Heard around the West
by Betsy MarstonSnowmobilers may be another breed. "I tolerate cold real well," Dr. Bruce Hayse told the Jackson Hole News. Riding around on frozen Jackson Lake, Hayse says he suddenly felt the ice give way; in less than a minute, he found himself swimming. As he looked up at the Tetons from his hole in the ice, Hayse says he realized he'd been expecting a disaster like this to happen for years. "If you're going to die, it's a beautiful place to happen," he recalls thinking. Not about to give in, he swam toward an edge of ice and tried again and again to lift himself up. Finally, he got a grip and hauled himself out. But afraid he'd plunge through the ice again if he stood, Hayse crawled to shore on his belly. He then lumbered - encased in ice - to a highway to hitch a ride. Hayse says a person has up to 45 minutes before succumbing to hypothermia in the water; he credits rough-palmed mitts for helping him hoist himself onto the ice. As if one immersion weren't enough, however, the Jackson physician put himself back in the lake that afternoon. This time he wore a wet suit. He dove 12 feet into the frigid water to hook his snowmobile for retrieval later this winter. Hayse says he now has a tip for snowmobilers: Wear a life jacket when out on the ice.

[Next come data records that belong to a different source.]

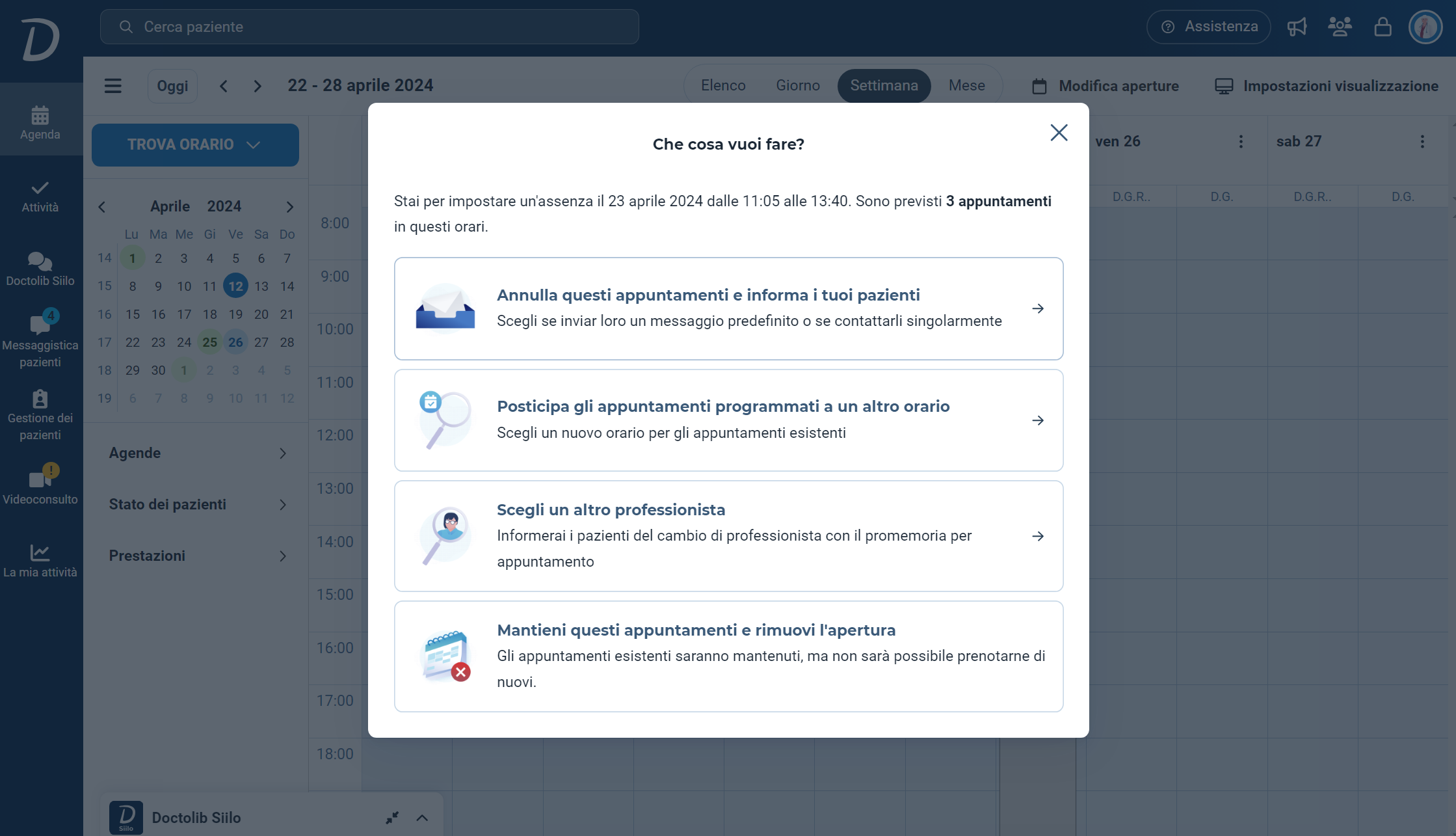Choose Posticipa gli appuntamenti option
The image size is (1456, 836).
pos(728,420)
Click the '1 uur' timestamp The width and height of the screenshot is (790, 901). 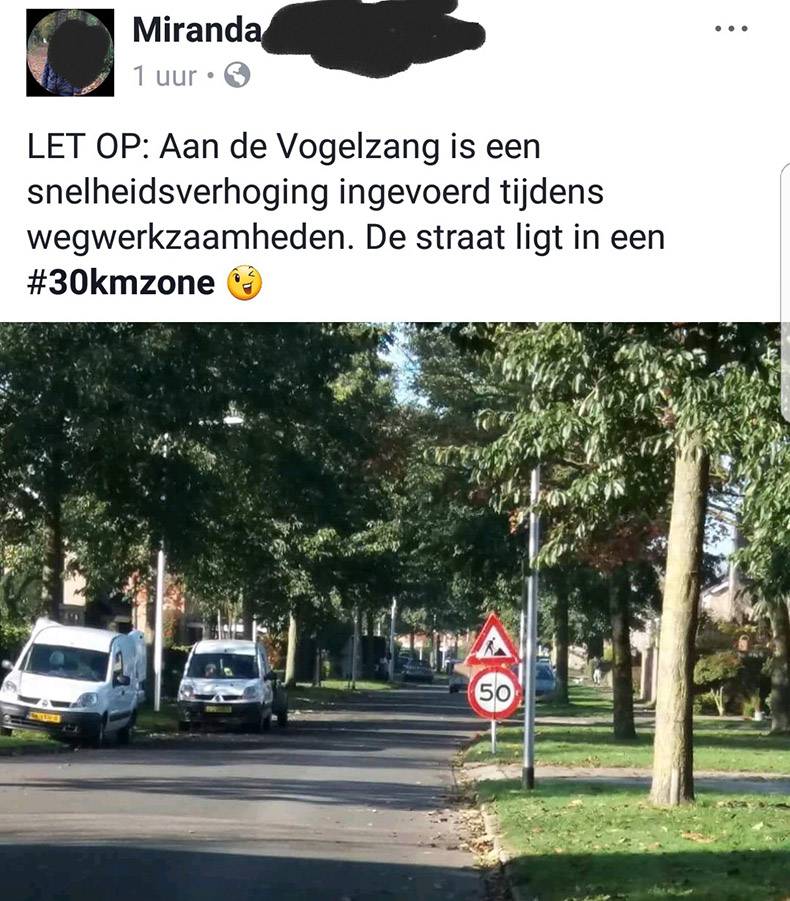(165, 76)
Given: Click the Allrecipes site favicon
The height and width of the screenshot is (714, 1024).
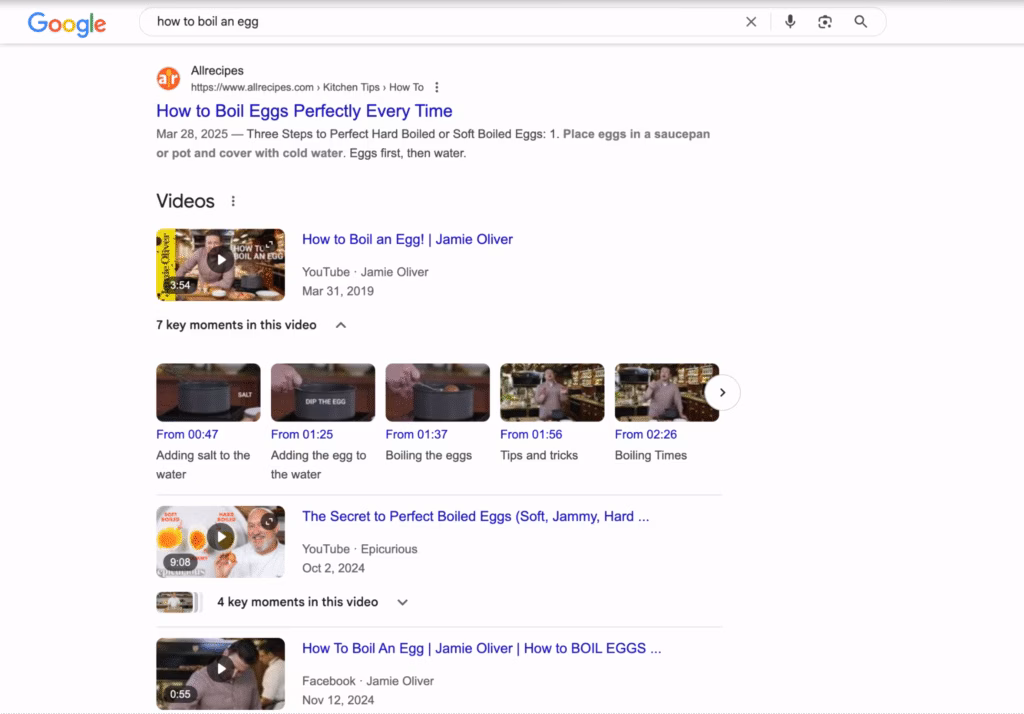Looking at the screenshot, I should click(x=167, y=77).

Never satisfied with being just a blonde, empty-headed babe, Barbie has morphed into yet another persona: Tlingit Barbie of the Northwest Coast. Though she wears a striped blanket and her black hair is held back with a headband, she still stands on tippy-toes, primed, perhaps, for wearing a pair of pricey Manolo Blahnik heels. She also sports a waist that would measure 17 inches around a mere mortal, reports the Anchorage Daily News. Though Mattel Corp. acknowledges some off-the-mark generalizations in its description of Barbie's tribal ways, Tlingits interviewed in Anchorage said they were pleased to see the $25.86 dark-skinned doll. Said Rosita Worl, a Tlingit who works as an anthropologist, this Barbie shows people that "we're still alive."
Lost and probably bewildered by concrete - that was the plight of two young cougars who wandered through pre-dawn Salt Lake City recently. The cubs were spotted at South Temple and Main Street at about 4:30 a.m., reports the Salt Lake Tribune, whereupon police began to give chase. Pursuit split up the siblings, one finding refuge behind a concrete planter in front of a Subway Sandwiches shop, the other hiding in bushes in Dinwoody Park. Searchers swelled to 14 officers but all backed off when their presence sent the Subway cat airborne, trying to jump through the shop window. Even after getting hit by a tranquilizer dart, the feisty cougar wiggled through a net and again ran through the city, a line of officers racing to keep up after it. A state conservation officer finally nabbed both wildcats. He said they were probably motherless - and certainly clueless about life in the big city.
In the Jackson Hole area of Teton County, Wyo., commissioners have tried to hold the line against conspicuous consumption, barring houses larger than 10,000 square feet. They say the monster homes drive taxes up and working people out of town. But there have been a series of flagrant breaches, reports the Jackson Hole News. They range from building houses on other people's property, to a homeowner who recently added an entire floor and a couple of thousand feet - after his house had been inspected. That same homeowner now wants the county to retroactively approve 15,000-square-foot houses on properties larger than 10 acres. Jackson Hole Guide columnist Jonathan Schechter calls that appeasement. "It's gut-check time for the county," he says. "The only way to send a message is to make him tear the whole thing down. A fine won't do it." There is some support for village-size houses. Resident Alex Mason says, "The only thing I see wrong with a 15,000-square-foot house is that I can't afford one myself."
And in Colorado Springs, developers are feeling thwarted because the city insists on involving community groups in building decisions. This hijacks the development process, complained builder Bill Schuck in the Wall Street Journal. In a novel redefinition of democracy, he added: "You can't be an elected official and let people dictate the law of the land."